> _WHAT IS EXPECTED_: For this exercise, transcribe all the records below exactly.

> _SUPPLIED DATA_:
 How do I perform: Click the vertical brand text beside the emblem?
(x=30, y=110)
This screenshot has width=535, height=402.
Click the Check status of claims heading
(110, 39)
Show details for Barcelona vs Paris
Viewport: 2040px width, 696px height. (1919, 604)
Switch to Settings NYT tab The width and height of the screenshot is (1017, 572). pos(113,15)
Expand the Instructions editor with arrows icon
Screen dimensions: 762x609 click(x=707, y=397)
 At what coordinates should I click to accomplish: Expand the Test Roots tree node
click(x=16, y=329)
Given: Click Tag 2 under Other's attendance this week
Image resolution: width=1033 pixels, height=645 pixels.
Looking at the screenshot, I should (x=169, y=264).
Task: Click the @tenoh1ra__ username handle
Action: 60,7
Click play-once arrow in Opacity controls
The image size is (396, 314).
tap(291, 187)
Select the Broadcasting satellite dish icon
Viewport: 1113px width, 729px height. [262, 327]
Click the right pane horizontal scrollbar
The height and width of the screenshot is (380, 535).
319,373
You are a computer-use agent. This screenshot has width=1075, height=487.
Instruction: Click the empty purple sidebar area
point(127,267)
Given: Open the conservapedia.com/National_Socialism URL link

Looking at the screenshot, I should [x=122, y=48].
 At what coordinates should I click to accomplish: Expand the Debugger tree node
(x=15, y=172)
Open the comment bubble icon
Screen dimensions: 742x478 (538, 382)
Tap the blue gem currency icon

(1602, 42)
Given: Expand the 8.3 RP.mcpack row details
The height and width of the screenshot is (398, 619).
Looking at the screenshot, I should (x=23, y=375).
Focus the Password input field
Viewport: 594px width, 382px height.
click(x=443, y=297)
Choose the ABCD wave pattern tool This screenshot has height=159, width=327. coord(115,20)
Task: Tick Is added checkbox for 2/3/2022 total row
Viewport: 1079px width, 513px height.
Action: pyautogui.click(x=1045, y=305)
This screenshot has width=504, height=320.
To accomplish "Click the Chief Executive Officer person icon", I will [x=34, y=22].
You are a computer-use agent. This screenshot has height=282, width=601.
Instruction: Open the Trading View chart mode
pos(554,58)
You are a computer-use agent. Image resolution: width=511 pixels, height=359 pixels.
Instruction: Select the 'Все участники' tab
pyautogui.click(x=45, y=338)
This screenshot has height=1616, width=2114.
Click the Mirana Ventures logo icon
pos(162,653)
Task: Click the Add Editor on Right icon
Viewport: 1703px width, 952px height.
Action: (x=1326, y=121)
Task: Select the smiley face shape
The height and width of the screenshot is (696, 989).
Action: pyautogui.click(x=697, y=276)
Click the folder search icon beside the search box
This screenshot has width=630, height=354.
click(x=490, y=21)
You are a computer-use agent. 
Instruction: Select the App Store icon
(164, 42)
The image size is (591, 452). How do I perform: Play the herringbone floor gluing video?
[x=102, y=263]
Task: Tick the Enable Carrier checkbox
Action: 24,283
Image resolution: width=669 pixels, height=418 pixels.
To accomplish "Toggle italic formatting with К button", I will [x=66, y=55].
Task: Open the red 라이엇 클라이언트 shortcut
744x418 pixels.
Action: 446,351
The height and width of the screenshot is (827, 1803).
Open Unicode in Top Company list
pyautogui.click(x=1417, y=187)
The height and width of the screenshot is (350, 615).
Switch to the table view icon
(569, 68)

> _RESPONSE TO THIS EXERCISE_:
 How do I perform: Click the vertical brand text beside the emblem?
(x=30, y=110)
This screenshot has width=535, height=402.
Click the Check status of claims heading
(110, 39)
Show details for Barcelona vs Paris
Viewport: 2040px width, 696px height. (1919, 604)
Switch to Settings NYT tab The width and height of the screenshot is (1017, 572). pos(113,15)
Expand the Instructions editor with arrows icon
Screen dimensions: 762x609 click(x=707, y=397)
 At what coordinates should I click to accomplish: Expand the Test Roots tree node
click(x=16, y=329)
Given: Click Tag 2 under Other's attendance this week
Image resolution: width=1033 pixels, height=645 pixels.
Looking at the screenshot, I should (x=169, y=264).
Task: Click the @tenoh1ra__ username handle
Action: 60,7
Click play-once arrow in Opacity controls
The image size is (396, 314).
tap(291, 187)
Select the Broadcasting satellite dish icon
Viewport: 1113px width, 729px height. [262, 327]
Click the right pane horizontal scrollbar
The height and width of the screenshot is (380, 535).
319,373
You are a computer-use agent. This screenshot has width=1075, height=487.
Instruction: Click the empty purple sidebar area
point(127,267)
Given: Open the conservapedia.com/National_Socialism URL link

Looking at the screenshot, I should [x=122, y=48].
 At what coordinates should I click to accomplish: Expand the Debugger tree node
(x=15, y=172)
Open the comment bubble icon
Screen dimensions: 742x478 (538, 382)
Tap the blue gem currency icon

(1602, 42)
Given: Expand the 8.3 RP.mcpack row details
The height and width of the screenshot is (398, 619).
Looking at the screenshot, I should (x=23, y=375).
Focus the Password input field
Viewport: 594px width, 382px height.
click(x=443, y=297)
Choose the ABCD wave pattern tool This screenshot has height=159, width=327. coord(115,20)
Task: Tick Is added checkbox for 2/3/2022 total row
Viewport: 1079px width, 513px height.
Action: pyautogui.click(x=1045, y=305)
This screenshot has width=504, height=320.
To accomplish "Click the Chief Executive Officer person icon", I will [x=34, y=22].
You are a computer-use agent. This screenshot has height=282, width=601.
Instruction: Open the Trading View chart mode
pos(554,58)
You are a computer-use agent. Image resolution: width=511 pixels, height=359 pixels.
Instruction: Select the 'Все участники' tab
pyautogui.click(x=45, y=338)
This screenshot has height=1616, width=2114.
Click the Mirana Ventures logo icon
pos(162,653)
Task: Click the Add Editor on Right icon
Viewport: 1703px width, 952px height.
Action: (x=1326, y=121)
Task: Select the smiley face shape
The height and width of the screenshot is (696, 989).
Action: pyautogui.click(x=697, y=276)
Click the folder search icon beside the search box
This screenshot has width=630, height=354.
click(x=490, y=21)
You are a computer-use agent. 
Instruction: Select the App Store icon
(164, 42)
The image size is (591, 452). How do I perform: Play the herringbone floor gluing video?
[x=102, y=263]
Task: Tick the Enable Carrier checkbox
Action: 24,283
Image resolution: width=669 pixels, height=418 pixels.
To accomplish "Toggle italic formatting with К button", I will [x=66, y=55].
Task: Open the red 라이엇 클라이언트 shortcut
744x418 pixels.
Action: 446,351
The height and width of the screenshot is (827, 1803).
Open Unicode in Top Company list
pyautogui.click(x=1417, y=187)
The height and width of the screenshot is (350, 615).
Switch to the table view icon
(569, 68)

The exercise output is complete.